Since childhood, the tools of painting fascinated Morales. According to one of the galleries that once represented him -Rogallery- when he was seven years old, managed to keep an oil paintings box used by his sister to decorate crafts with a spatula.

Morales narrated that it was by 1938, when for the first time had made a “realistic” painting of some imaginary landscapes and pointed out the time as the start of his career. He studied at School of Fine Arts of Managua, where finally fulfilled the dream of starting learning the oil.

At 29 years old, even he then could only paint on weekend; Morales won the painting competition "September 15", with the work of a árbol-parlante ( tree-speaking), a figure that has roots in the Mayan tradition. Later, thanks to the vision of legendary art historian and director of the Museum of Modern Art in New York, Alfred H. Barr, MOMA acquired his masterwork for their powerful permanent collection. In 1957, he participated in the exhibition "Six Nicaraguan Artists" which opened in Washington. Morales received enthusiastic reviews and sold all his paintings at the exhibition. That same year, received a scholarship from the American Council on Education and in 1958 won a grant from the Guggenheim Foundation. Morales obtained the Ernest Wolf award of the Biennial, resulting in the "Best Latin American Artist" in a São Paulo Biennial.

In 1964, before settling in Cádiz, España, Morales received the "JL Hudson & Co." award at the Carnegie International in Pittsburgh. In 1966, he won "Industrial Tandil Award” at Third Biennial American in Córdoba, Argentina and established in New York.

In 1970, he began to paint fruit evoking sensual softness of human skin and that led into the nudes achieved with huge pleasure on the details. After trying in vain to settle in Nicaragua in 1976, moved to Costa Rica, where he worked a black and white lithographs series for Herbert Kassner of Lithographic Editions and for Kyron editions workshop of Mexico City.
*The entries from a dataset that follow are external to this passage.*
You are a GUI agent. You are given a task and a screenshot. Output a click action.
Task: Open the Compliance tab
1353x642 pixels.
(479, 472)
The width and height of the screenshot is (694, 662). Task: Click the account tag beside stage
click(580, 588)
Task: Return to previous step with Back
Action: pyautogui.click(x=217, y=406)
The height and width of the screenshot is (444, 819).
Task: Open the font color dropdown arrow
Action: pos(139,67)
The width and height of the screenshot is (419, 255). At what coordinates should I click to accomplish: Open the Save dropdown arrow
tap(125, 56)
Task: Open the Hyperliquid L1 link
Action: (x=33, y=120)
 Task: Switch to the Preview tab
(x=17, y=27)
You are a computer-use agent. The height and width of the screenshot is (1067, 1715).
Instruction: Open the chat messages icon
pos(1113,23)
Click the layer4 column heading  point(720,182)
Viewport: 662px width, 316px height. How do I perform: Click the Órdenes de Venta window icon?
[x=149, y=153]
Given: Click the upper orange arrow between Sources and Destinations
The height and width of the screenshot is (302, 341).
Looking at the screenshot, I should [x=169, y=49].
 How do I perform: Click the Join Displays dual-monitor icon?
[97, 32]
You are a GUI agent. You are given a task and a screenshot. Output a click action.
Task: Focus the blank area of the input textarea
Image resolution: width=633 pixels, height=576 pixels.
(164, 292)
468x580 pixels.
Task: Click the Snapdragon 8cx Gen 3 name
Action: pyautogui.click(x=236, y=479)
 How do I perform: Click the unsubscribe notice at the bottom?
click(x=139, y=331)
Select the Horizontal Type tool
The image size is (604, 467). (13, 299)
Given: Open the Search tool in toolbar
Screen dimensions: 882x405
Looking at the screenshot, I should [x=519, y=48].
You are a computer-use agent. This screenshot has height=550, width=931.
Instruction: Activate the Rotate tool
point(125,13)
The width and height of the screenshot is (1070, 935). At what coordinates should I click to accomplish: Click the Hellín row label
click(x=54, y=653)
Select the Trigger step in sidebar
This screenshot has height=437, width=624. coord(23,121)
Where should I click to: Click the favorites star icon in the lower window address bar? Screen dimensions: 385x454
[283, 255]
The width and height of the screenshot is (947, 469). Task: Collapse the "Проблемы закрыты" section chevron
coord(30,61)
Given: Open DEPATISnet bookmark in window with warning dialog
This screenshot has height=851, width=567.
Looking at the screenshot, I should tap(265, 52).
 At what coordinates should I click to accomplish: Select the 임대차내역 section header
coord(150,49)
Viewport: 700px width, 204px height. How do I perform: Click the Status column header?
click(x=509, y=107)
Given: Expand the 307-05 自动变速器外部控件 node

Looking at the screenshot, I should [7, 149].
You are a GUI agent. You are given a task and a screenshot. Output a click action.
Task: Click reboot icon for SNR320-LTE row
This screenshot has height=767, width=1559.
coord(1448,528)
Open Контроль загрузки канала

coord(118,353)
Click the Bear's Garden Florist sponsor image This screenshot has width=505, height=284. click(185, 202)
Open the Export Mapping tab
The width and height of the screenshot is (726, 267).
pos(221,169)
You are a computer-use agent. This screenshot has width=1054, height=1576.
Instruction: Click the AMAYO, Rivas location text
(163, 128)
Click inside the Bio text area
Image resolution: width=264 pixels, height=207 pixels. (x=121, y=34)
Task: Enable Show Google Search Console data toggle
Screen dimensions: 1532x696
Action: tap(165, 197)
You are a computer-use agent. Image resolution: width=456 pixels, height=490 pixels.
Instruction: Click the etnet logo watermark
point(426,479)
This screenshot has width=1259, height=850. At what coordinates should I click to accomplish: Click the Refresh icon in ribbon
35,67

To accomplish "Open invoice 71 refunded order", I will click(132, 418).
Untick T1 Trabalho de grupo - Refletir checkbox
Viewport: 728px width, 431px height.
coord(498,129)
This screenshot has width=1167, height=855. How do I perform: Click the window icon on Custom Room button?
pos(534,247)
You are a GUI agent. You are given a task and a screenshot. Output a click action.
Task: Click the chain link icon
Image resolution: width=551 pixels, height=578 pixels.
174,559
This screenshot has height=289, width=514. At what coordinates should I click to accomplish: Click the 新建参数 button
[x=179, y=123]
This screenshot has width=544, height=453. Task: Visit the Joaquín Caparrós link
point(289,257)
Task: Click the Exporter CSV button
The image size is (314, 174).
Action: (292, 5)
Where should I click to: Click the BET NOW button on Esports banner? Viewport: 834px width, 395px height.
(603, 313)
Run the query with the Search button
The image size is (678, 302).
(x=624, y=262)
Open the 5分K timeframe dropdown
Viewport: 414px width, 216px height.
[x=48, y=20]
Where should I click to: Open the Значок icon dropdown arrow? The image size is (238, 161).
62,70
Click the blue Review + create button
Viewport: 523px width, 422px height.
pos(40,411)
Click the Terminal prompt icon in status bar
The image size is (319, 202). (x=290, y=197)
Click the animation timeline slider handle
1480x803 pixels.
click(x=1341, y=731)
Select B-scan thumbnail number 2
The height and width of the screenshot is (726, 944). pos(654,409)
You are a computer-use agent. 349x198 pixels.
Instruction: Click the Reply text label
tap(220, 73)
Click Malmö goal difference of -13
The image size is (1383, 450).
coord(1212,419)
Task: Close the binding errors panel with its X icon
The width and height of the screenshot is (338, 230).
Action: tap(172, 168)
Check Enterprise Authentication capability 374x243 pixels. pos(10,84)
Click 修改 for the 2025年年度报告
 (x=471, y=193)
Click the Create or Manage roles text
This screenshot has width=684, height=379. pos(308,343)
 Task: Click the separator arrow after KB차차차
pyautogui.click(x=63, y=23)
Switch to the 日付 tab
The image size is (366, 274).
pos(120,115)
Although during his stay in New York, had a stage in which he was leaning toward the abstraction, from the late 60's returned to the two omnipresent themes in his work: the tropical landscape and the human figure, and the combination of these and textures or spaces that could recall that dream force from Chirico. Morales also had exhibitions in major museums in Peru, Bogotá, Caracas and Mexico, D. F., and others.

In 1972, he taught painting at the Cooper Union in New York and later served as cultural attaché of the Consulate of Nicaragua in this city. In 1982, the Sandinista government gave him the Ruben Darío Order. The trip to his country allowed him to visit the rainforest on the Atlantic Coast before moving to Paris and traveling in Africa. That journey led him even more deeply the path of the forests into his painting. In 1983, being alternate delegate from Nicaragua to UNESCO, he met the gallery owner Claude Bernard, who began to represent him and take Morales to art fairs like FIAC and Art Miami.

In 1993, he completed lithographs portfolios named The Saga of Sandino, which would be later exhibition at the Museo Rufino Tamayo in Mexico City and a portrait of García Márquez, one of the great admirers of his art and who wrote about the fascination that painter exerted. Morales said that his paintings did not have bright colors, colorful who people identified with the idea they had of the Latin American, but it was “a very Latin American way to approach the painting and its subjects ... They are always my still lives, my naked ones and my jungles”. He has now entered forever in those timeless forests oh his paintings.